PROBLEM DESCRIPTION: Copy out, unchanged, every line from the start of the records to the line that contains "Task: Expand the Select a topic dropdown", and stop there.

DATASET:

····················

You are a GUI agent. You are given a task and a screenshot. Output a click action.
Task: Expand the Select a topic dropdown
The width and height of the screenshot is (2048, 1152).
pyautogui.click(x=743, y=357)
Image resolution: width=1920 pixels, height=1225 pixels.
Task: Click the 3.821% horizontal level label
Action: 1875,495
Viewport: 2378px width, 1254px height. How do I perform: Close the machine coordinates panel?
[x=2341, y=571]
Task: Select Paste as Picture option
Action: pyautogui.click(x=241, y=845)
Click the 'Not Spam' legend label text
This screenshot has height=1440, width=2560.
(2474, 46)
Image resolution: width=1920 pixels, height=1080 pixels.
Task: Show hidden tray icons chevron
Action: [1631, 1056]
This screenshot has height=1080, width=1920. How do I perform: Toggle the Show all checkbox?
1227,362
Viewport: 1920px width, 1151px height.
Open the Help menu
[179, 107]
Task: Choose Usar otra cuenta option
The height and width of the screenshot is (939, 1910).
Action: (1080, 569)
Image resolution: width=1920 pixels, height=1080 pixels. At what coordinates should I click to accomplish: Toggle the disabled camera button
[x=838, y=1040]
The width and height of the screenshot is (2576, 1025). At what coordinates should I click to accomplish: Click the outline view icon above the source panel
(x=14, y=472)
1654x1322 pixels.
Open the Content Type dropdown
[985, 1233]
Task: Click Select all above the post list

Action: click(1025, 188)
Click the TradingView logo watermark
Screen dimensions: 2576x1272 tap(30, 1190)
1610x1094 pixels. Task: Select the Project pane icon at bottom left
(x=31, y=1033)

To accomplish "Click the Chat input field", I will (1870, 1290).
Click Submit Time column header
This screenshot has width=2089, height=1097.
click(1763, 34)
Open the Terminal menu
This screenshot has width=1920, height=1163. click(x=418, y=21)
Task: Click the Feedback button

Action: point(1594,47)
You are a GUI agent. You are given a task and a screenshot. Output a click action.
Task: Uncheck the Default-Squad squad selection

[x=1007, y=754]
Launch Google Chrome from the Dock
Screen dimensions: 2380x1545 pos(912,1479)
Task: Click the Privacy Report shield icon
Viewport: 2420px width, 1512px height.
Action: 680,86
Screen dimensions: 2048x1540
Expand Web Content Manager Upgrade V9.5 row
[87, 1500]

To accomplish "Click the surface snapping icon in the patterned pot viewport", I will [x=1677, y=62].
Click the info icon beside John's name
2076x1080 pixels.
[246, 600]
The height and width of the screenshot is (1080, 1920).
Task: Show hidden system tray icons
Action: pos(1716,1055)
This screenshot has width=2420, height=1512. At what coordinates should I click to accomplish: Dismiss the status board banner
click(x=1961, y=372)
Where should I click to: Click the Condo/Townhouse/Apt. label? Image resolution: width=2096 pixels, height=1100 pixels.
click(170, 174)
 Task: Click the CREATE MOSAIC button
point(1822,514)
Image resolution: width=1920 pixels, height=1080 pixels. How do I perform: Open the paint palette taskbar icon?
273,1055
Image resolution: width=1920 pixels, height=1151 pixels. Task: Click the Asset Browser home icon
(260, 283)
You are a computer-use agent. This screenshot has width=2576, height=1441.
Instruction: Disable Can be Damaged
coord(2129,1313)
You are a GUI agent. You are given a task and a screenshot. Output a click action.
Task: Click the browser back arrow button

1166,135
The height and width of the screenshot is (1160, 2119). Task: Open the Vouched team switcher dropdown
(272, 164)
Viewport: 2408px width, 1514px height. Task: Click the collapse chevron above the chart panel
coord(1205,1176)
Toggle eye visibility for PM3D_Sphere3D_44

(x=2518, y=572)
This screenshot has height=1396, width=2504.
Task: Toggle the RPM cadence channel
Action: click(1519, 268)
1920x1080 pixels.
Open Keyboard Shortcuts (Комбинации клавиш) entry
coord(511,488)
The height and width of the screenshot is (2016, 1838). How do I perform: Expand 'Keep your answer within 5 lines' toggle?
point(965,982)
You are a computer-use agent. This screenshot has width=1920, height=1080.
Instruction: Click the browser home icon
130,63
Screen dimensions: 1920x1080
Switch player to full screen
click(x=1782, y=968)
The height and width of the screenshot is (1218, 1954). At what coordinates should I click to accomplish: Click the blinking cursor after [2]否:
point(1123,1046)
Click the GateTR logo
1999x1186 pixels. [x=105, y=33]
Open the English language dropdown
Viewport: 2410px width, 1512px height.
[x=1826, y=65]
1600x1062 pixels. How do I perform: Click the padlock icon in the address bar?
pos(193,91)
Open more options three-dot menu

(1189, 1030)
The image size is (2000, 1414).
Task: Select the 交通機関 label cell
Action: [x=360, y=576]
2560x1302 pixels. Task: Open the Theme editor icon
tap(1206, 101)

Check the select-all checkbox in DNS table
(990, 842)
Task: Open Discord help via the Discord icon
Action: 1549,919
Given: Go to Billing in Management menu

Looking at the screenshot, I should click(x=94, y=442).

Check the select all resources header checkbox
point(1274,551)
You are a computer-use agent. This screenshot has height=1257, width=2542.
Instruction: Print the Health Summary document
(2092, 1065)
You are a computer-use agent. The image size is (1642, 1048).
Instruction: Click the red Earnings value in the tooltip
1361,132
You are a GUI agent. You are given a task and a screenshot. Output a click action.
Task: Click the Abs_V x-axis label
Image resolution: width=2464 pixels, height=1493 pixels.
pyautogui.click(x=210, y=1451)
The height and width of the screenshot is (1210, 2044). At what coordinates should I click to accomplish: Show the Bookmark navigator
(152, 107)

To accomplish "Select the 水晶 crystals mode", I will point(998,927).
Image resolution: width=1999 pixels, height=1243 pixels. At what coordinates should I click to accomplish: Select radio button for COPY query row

····················

RESULT OF THE EXERCISE:
You are a GUI agent. You are given a task and a screenshot. Output a click action.
Task: Expand the Select a topic dropdown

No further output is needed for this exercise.